Mayhem Collectibles in Ames quit carrying baseball cards altogether.

Klein says the industry was hurt but the 1994 Major League Baseball strike “hurt collectibles as a whole. It hurt every sport. Some different than others.”

Clark says he simply quit buying baseball cards for two years. (He wasn’t dealing then. He’s owned the shop for three years.)

“Baseball as a whole is still recovering from that, and if another strike or lockout occurs” – which could happen – “it would be devastating to both the sport and the baseball card industry,” Mark Anderson, a senior grader at Beckett, writes via e-mail.

“If a person expects the card collecting industry to return to the glory days of circa 1990,” Anderson continues, “that will likely never happen again.”

So what the manufacturers have done is “diffused” and “specialized” its product further, Klein says, hoping to appeal to as many collectors as possible.

But this makes it difficult for someone like Huggins at Iowa State to collect Ken Griffey Jr. because every year there are a lot of Ken Griffey Jr. cards to collect.

And some of them, like the specialty one-card packs, are well beyond his price range. So because of this, “I’m more of a dealer now,” he says.

Jeremy Whitefield is important. He is 14, goes to school in Gilbert and has about 500 cards. People in the industry are trying to get more of his friends to do the same.

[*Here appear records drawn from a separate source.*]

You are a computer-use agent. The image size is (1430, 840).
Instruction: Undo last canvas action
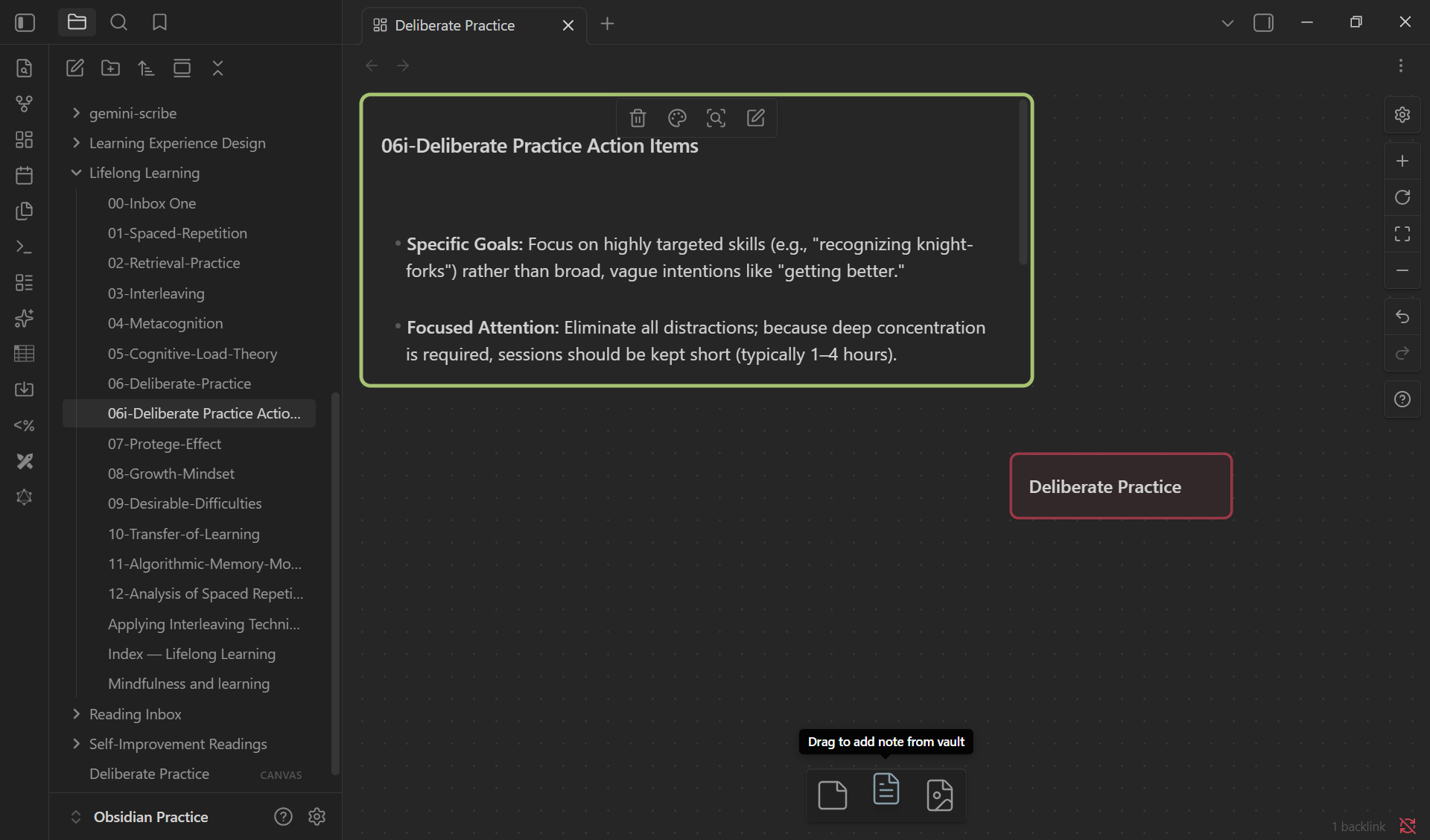tap(1402, 316)
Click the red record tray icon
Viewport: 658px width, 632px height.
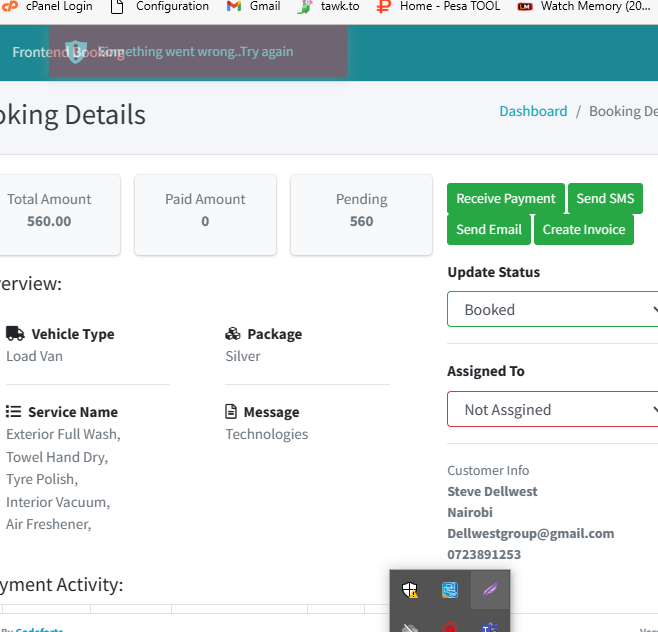[450, 627]
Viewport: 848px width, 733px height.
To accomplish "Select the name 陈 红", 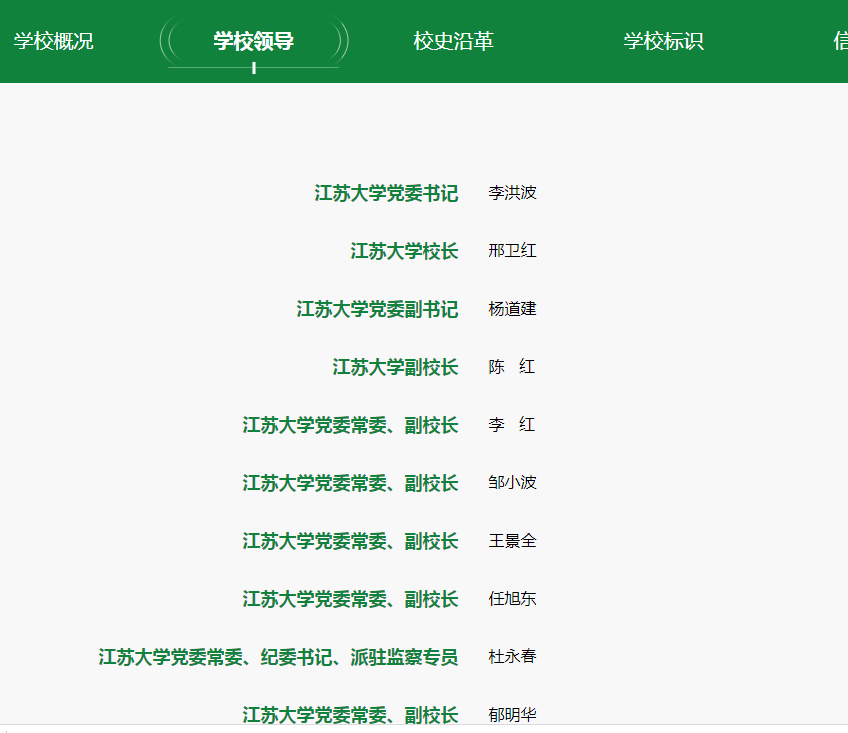I will (x=512, y=367).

Some packs are still cheap enough for Whitefield and his fraternal twin brother Matt to afford. But everyone from Klein to Clark to Bill Ford, owner of Main Street Sportscards in Ames, knows what needs to happen.

“We need to get kids involved,” Ford says.

“If I didn’t get into cards as a kid,” Huggins at Iowa State says, “I don’t think I’d be into them now.”

Klein agrees.

“Each dealer has to do some work,” he says. “It has to start at the grass roots.”

Ford lets kids browse for as long as they want and cuts them deals on cheap cards.

Clark tells the kids to buy cards from generations ago – they appreciate – and tells them to collect one set of one product of one brand, lest the cards become too many to gather in and the money disappears.

Still, some aren’t apprehensive about the future at all.

“As long as the industry remains flexible and innovative, it should continue with steady growth,” Anderson at Beckett writes. “There is too strong of a hobby base in place, and too long of a history of collecting for the hobby to ever fall apart.”